If that is a strange message from a president, this one is stranger still. It comes from Richard Nixon, and it is considerately inscribed by a President whose national reputation wasn't much better than that of Lincoln in the South. Writes Nixon, "To Ward Thompson, with appreciation for his service to the nation and best wishes for Christmas 1978." Actually, it is a tribute to Nixon that he wrote such a polite letter to Thompson, rather than saying what he must have truly felt about the man. Thompson was an IRS agent. Prior to the more notable Watergate scandal, Nixon was involved in one involving his taxes. Nixon opened his tax returns to the public, starting a tradition that was in place all the way until this most recent election. Nixon paid a price for his openness - $67,000 to be exact. Further examination revealed that Nixon owed $67,000 in taxes. Thompson was the agent put in charge of auditing Nixon's taxes, and had to receive an authorization from the IRS (a photocopy is included) to ask Nixon for his autograph. The inscription comes within a copy of Nixon's 1978 book, The Memoirs of Richard Nixon. Item 4510. $2,200.
It probably wouldn't be all that surprising to hear that the all-time best selling children's book is The Tale of Peter Rabbit. What is the second best selling such book? Raptis provides the answer, and it was a major surprise to me. Perhaps it shouldn't have been, as I had a copy when I was young and so did my children, but it is still not one that immediately comes to mind. The answer is Pat the Bunny, by Dorothy Kunhardt. It is not the writing that makes this book so popular, but its interactive nature, designed for the youngest of children. It contains a few very simple things a young child can do, and when you are very young, they are exciting. You can, as the title says, pat the bunny, which is to say touch a piece of cotton shaped like a bunny. You can peekaboo with a mirror, feel Daddy's scratchy, unshaven face, put your finger in Mommy's ring, or poke a ball that squeaks in return. The presence of the ball reveals this to be a first edition, first issue from 1940. The ball was quickly replaced by perfumed flowers as the squeaker regularly failed. Sadly, I have never seen a copy listed where the squeaker still worked, and, alas, that is true of this one too. Item 30007. $5,500.

Tasks and exercises
1. In the catalog excerpt, how much did further examination reveal that Nixon owed in taxes?
2. Please list every activity that the catalog excerpt says a young child can do with Pat the Bunny.
3. Resume the catalog excerpt after its last sentence, writing one more entry in the same style.

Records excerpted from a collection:
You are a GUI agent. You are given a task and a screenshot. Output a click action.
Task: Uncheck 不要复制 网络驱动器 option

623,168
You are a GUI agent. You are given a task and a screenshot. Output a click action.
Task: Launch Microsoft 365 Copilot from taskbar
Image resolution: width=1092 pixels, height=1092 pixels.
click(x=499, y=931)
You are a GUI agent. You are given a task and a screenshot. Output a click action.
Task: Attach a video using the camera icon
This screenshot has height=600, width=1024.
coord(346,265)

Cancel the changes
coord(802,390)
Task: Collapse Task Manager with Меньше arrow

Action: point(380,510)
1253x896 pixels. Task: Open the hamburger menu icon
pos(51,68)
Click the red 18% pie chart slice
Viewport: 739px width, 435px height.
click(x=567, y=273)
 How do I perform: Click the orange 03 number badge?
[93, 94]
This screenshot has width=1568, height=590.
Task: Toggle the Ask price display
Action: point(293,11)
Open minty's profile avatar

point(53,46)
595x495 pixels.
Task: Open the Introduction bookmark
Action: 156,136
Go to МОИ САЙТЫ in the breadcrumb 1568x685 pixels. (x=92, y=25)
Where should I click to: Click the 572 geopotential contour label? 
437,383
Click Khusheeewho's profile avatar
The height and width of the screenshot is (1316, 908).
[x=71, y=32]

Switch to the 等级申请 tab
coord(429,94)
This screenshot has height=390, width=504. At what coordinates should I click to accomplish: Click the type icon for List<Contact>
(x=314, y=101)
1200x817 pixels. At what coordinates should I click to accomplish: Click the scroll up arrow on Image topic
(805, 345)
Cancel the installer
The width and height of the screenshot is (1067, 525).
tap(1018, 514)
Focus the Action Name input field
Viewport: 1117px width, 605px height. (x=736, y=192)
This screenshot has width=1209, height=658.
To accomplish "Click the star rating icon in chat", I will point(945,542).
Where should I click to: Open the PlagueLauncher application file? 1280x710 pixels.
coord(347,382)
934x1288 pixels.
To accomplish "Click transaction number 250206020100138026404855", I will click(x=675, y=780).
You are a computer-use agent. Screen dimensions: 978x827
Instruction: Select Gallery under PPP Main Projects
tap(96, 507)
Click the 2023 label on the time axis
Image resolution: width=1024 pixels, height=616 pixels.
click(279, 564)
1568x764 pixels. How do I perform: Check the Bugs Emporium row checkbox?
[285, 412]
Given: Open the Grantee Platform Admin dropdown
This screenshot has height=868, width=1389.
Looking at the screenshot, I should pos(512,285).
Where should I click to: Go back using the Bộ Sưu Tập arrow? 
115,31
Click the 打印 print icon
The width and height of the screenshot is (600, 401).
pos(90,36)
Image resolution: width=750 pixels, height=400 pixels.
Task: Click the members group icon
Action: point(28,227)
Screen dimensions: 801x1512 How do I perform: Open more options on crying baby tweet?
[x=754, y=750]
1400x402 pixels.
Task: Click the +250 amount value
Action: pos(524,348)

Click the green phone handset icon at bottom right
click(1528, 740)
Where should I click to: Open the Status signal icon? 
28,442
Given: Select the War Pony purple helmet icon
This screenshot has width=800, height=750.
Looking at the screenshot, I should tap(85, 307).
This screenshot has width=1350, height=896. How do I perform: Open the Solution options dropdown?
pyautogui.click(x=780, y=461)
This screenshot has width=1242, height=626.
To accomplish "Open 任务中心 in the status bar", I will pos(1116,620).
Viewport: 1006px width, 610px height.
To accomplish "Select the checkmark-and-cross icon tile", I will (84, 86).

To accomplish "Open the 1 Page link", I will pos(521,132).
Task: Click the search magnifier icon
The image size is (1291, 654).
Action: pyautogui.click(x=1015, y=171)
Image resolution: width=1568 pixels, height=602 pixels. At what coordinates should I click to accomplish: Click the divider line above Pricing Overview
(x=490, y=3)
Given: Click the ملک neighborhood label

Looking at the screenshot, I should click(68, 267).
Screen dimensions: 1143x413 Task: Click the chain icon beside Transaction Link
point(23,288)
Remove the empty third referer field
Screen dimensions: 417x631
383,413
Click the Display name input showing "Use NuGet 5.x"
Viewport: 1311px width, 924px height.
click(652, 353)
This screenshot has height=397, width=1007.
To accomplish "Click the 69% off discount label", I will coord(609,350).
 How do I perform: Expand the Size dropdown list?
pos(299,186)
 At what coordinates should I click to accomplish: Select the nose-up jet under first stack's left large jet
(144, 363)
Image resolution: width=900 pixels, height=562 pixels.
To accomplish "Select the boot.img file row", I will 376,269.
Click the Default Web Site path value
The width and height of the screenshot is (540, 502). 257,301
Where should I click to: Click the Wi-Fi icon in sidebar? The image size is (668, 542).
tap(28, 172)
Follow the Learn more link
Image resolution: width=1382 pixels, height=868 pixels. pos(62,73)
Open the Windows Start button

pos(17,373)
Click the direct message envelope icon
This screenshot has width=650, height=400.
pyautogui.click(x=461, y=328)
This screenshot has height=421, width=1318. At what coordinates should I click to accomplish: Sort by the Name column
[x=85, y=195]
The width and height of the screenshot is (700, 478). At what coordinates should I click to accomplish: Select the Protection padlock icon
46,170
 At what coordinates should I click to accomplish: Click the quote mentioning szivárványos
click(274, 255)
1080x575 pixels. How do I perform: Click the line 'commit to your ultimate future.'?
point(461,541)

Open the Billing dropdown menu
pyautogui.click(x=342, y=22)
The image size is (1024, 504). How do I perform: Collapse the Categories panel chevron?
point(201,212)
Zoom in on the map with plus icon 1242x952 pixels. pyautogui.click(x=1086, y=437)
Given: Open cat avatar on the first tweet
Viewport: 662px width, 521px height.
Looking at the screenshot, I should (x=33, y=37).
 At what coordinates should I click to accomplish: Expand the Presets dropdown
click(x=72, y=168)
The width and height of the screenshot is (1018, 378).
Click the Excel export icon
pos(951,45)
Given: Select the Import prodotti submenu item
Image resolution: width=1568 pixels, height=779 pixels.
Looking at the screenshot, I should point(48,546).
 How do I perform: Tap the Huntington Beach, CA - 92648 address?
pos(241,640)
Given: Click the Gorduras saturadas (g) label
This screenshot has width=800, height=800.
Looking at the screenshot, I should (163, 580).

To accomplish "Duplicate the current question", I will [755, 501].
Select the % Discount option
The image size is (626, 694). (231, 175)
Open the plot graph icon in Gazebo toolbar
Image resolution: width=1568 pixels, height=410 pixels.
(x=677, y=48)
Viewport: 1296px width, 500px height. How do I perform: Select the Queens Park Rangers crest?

Results for each task
1. $67,000

2.
- Pat the bunny (touch a piece of cotton shaped like a bunny)
- Peekaboo with a mirror
- Feel Daddy's scratchy, unshaven face
- Put a finger in Mommy's ring
- Poke a ball that squeaks in return

3.
Of all the comic book superheroes, none has matched the reputation of the original, Superman. The Man of Steel first appeared in a 1938 issue of Action Comics, and this creation of Jerry Siegel and Joe Shuster has made his way to books, television, and the big screen in the years since. In 1942, he found himself in the pages of a book, in this case written by George Lowther and illustrated by Shuster. The title is The Adventures of Superman, and this copy is inscribed by Lowther. Collecting Superman in books is much less intimidating than collecting him in comics, as that first edition of Superman in comic book form can cost you almost 100 times what the book sells for. Item 32042. $4,000.